Dès lors, les conditions de la subrogation conventionnelle, au profit du créancier ou du prêteur sont réunies et la SA Compagnie générale de location d’équipements peut se prévaloir de la clause de réserve de propriété du vendeur.
Compte tenu de la défaillance de l’emprunteur et de la résiliation du contrat de prêt, conformément à la convention de réserve de propriété, l’emprunteur est tenu de restituer le véhicule à première demande. Il convient donc d’ordonner la restitution du véhicule à la SA Compagnie générale de location d’équipements dans les conditions prévues au dispositif du jugement.

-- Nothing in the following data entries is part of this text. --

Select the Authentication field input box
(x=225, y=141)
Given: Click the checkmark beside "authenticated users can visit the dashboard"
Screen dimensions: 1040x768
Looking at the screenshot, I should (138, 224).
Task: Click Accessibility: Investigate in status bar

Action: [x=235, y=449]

Toutefois, il n’est pas établi que la SA Compagnie générale de location d’équipements, qui n’a adressé une mise en demeure de payer les échéances le 7 septembre 2023 et s’est prévalu de l’exigibilité du contrat le 8 novembre 2023, a déjà demandé la restitution du véhicule, la mise en demeure ne visant que la déchéance du terme du contrat et le paiement des sommes dues. Dès lors, il n’y a pas lieu d’assortir la condamnation d’une astreinte.

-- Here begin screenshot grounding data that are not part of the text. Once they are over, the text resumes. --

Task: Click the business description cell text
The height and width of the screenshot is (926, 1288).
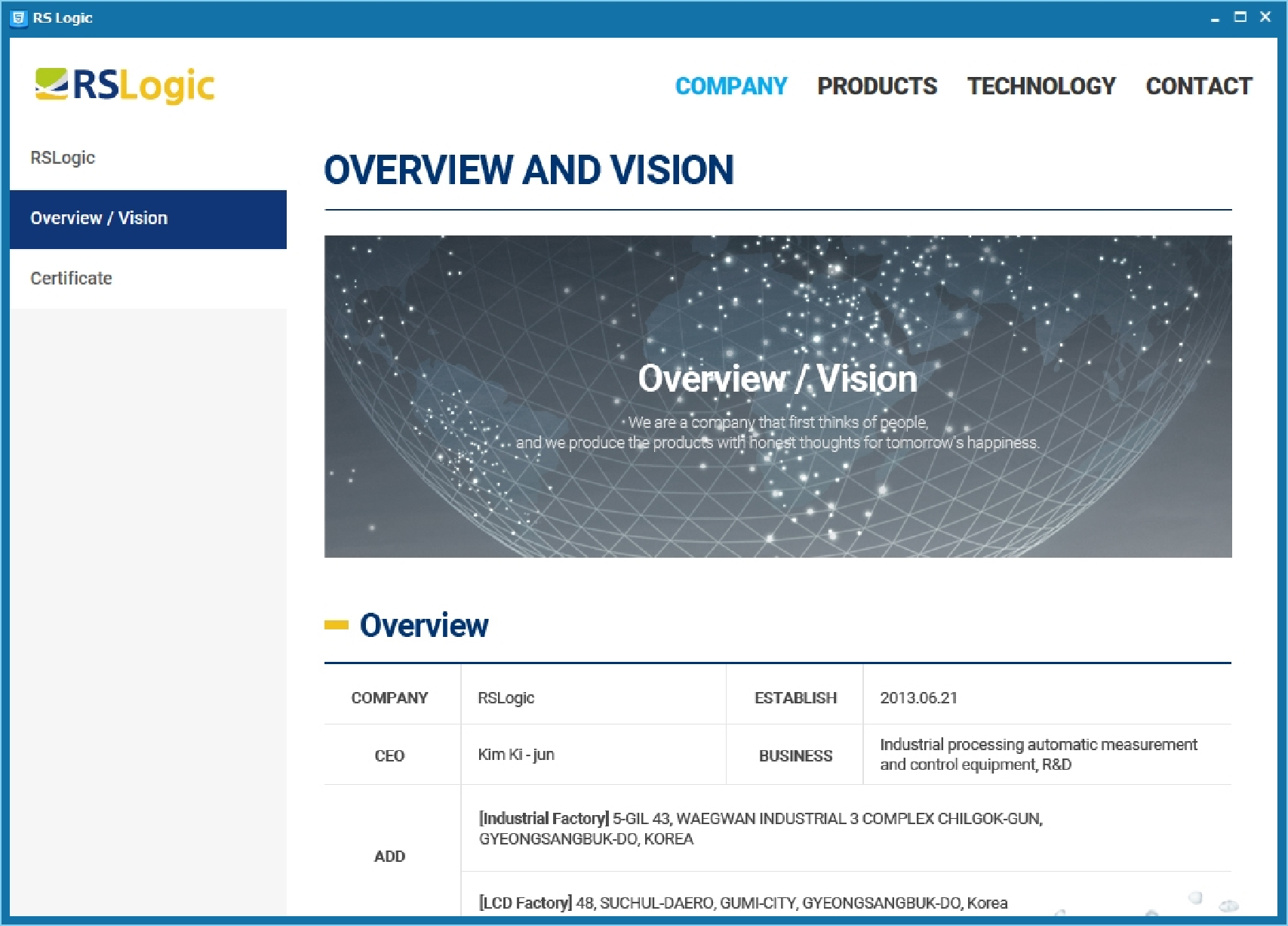Action: pyautogui.click(x=1037, y=755)
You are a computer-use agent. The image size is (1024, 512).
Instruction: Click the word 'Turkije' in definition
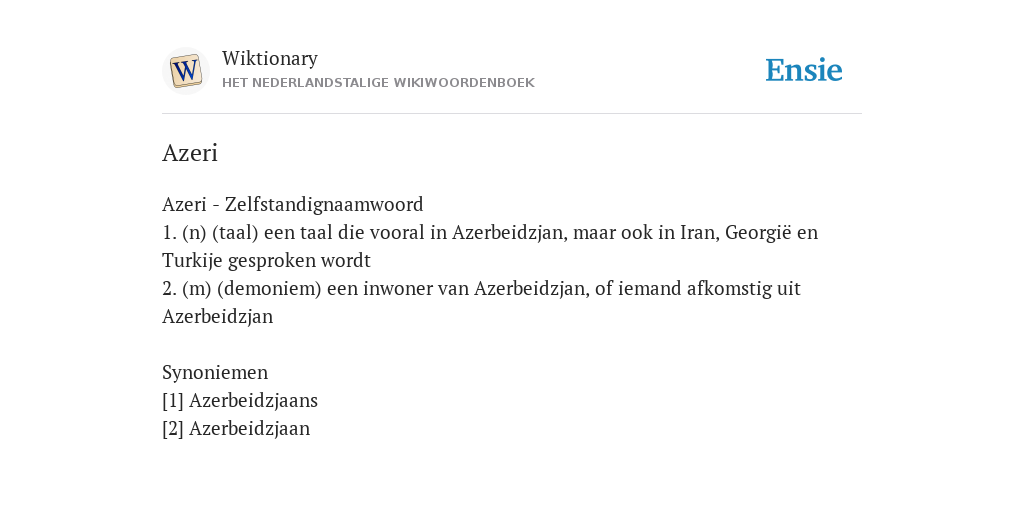(x=192, y=261)
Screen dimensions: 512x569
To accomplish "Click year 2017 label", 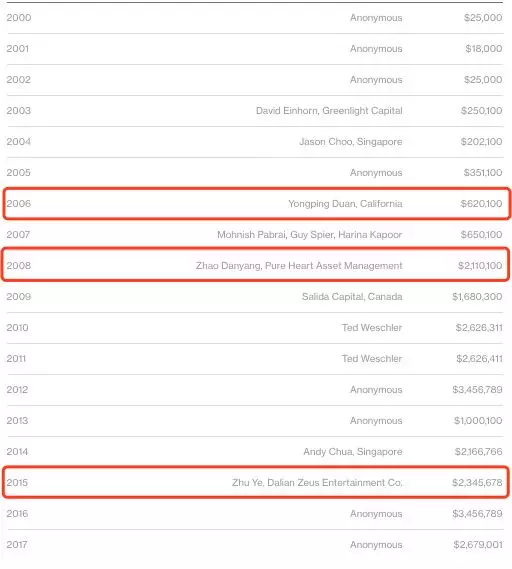I will 17,545.
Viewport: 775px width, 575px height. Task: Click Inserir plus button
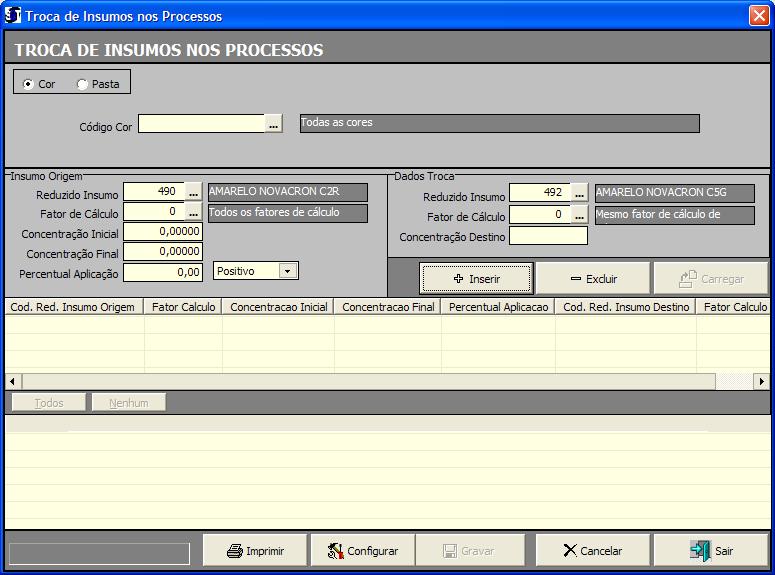point(476,279)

Il n’y a pas lieu de prévoir la saisie du véhicule qui constitue une voie d’exécution et pourra être mise en œuvre le cas échéant par le créancier en exécution de la décision dans les conditions prévues par le code des procédures civiles d’exécution.
Sur les demandes accessoires :
En application des dispositions des articles 696 et suivants du code de procédure civile, il convient de condamner [Y] [E] épouse [T] aux dépens de l’instance.
Il apparaît inéquitable de laisser à la charge de LA SA Compagnie générale de location d’équipements les frais non compris dans les dépens qu’elle a exposés dans le cadre de la présente instance. Il convient de condamner [Y] [E] épouse [T] à lui payer la somme de 500 euros au titre de l’article 700 du code de procédure civile.
Conformément à l’article 514 du code de procédure civile, le présent jugement est assorti de l’exécution provisoire, de droit.
PAR CES MOTIFS
Le juge des contentieux de la protection, statuant en audience publique, par jugement réputé contradictoire, en premier ressort, rendu par mise à disposition au greffe le jour de son délibéré,
DECLARE recevable la demande en paiement,
CONDAMNE [Y] [E] épouse [T] à payer à la SA Compagnie générale de location d’équipements la somme de 11 612,16 euros (onze mille six cent douze euros et seize centimes) arrêtée au 22 octobre 2024, augmentée des intérêts au taux contractuel de 4,479% à compter du 28 novembre 2024, date de l’assignation et de 926,92 euros (neuf cent vingt six euros et quatre vingt douze centimes) au titre de la clause pénale, avec intérêts au taux légal à compter du 28 novembre 2024, date de l’assignation,
ORDONNE à [Y] [E] épouse [T] de restituer à la SA Compagnie générale de location d’équipements le véhicule PEUGEOT modèle 5008, immatriculé [Immatriculation 4] portant le numéro de série VF3MCBHZWHL031339 et la carte grise, dans le délai de deux mois à compter de la signification du présent jugement,
REJETTE la demande d’astreinte,
DIT n’y avoir lieu à prévoir la saisie et appréhension du véhicule qui constitue une voie d’exécution et pourra être mise en œuvre le cas échéant par le créancier en exécution de la décision dans les conditions prévues par le code des procédures civiles d’exécution,
CONDAMNE [Y] [E] épouse [T] à payer à la SA Compagnie générale de location d’équipements la somme de 500 euros (cinq cents euros) au titre de l’article 700 du code de procédure civile,
CONDAMNE [Y] [E] épouse [T] aux dépens,
DEBOUTE la SA Compagnie générale de location d’équipements de ses autres demandes et prétentions,
RAPPELLE que le présent jugement est assorti de l’exécution provisoire de droit.
En foi de quoi, le présent jugement a été signé par le Président et le Greffier.